● **What to do**: Skip every picture and copy only the lines from the one containing "1204x1003 pixels." to the final line of the records below.

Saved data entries
○ ○ ○ ○ ○

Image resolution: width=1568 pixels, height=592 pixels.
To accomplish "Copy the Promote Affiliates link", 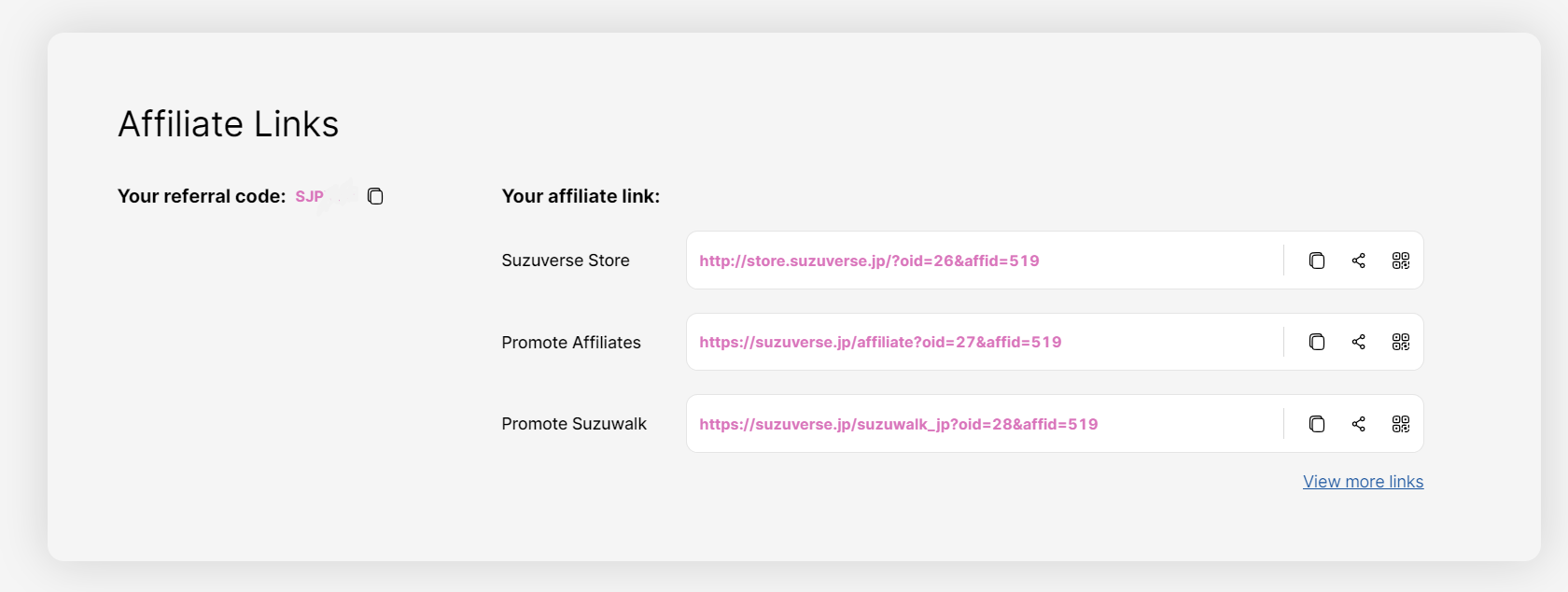I will pyautogui.click(x=1317, y=342).
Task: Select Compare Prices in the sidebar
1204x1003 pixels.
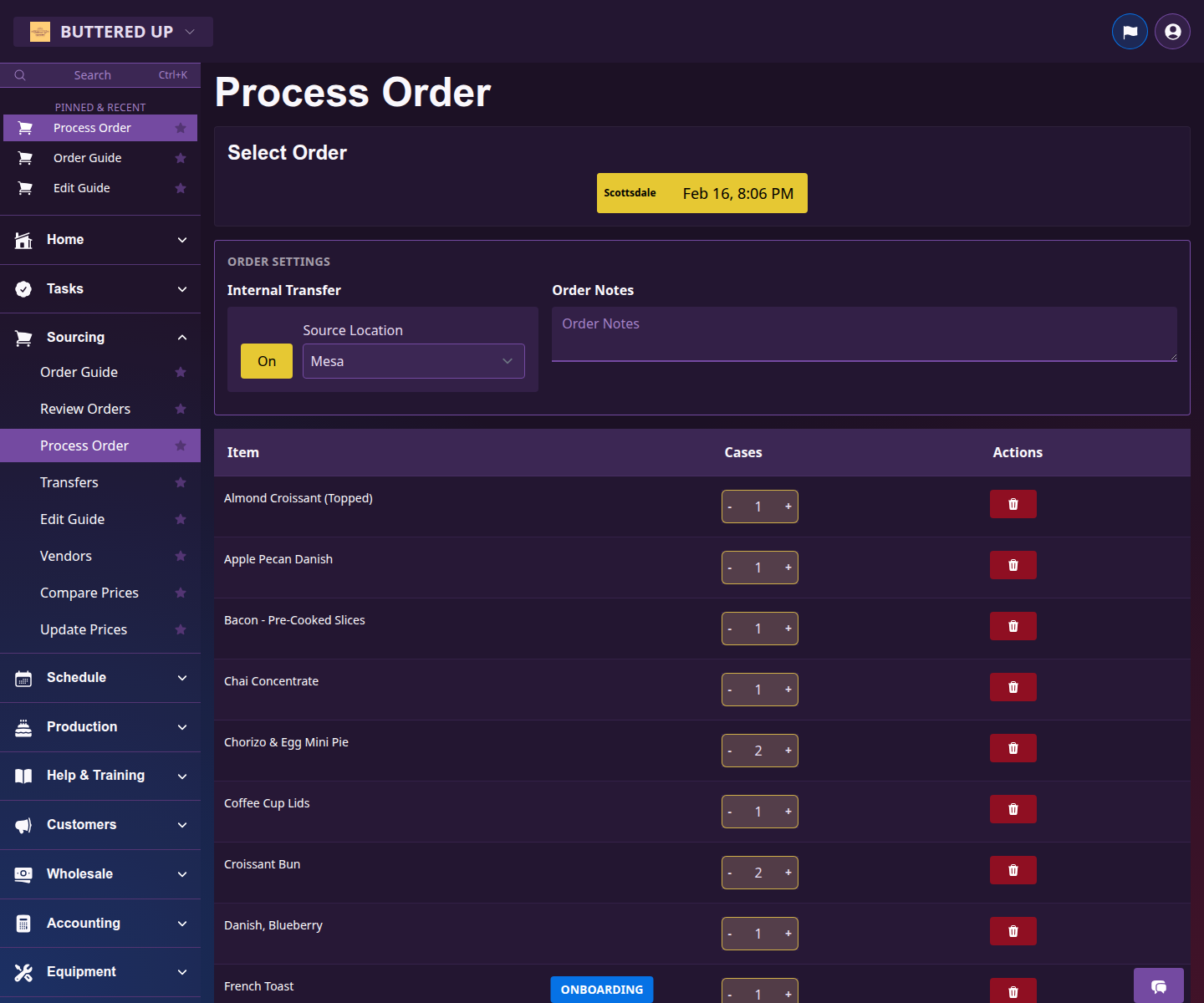Action: [89, 593]
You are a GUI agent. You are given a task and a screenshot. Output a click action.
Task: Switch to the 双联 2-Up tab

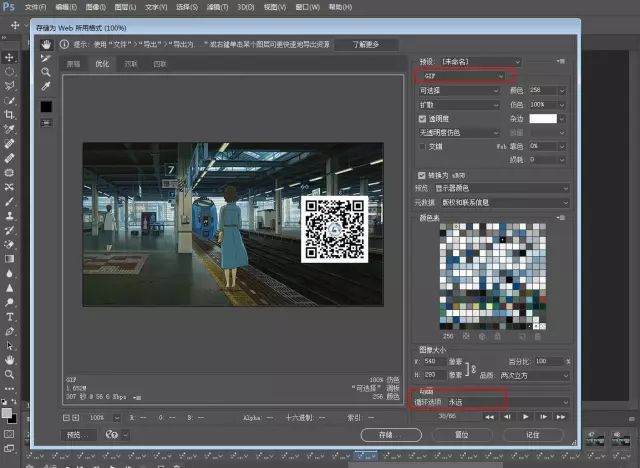[x=132, y=64]
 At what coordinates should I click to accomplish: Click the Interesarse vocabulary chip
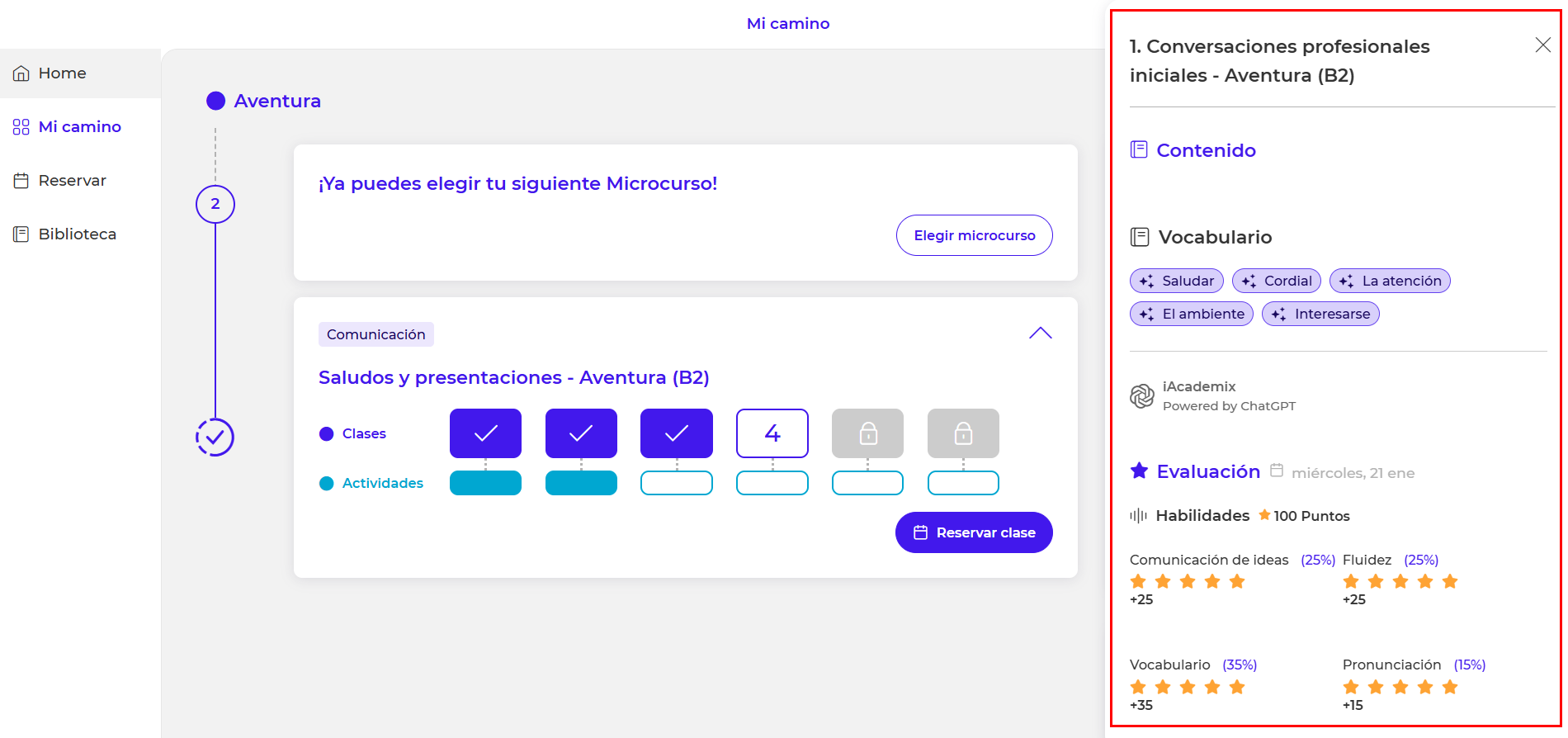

○ ○ ○ ○ ○

● **Result**:
1204x1003 pixels.
Action: [89, 593]
You are a GUI agent. You are given a task and a screenshot. Output a click action.
Task: Switch to the 双联 2-Up tab

[x=132, y=64]
 At what coordinates should I click to accomplish: Click the Interesarse vocabulary chip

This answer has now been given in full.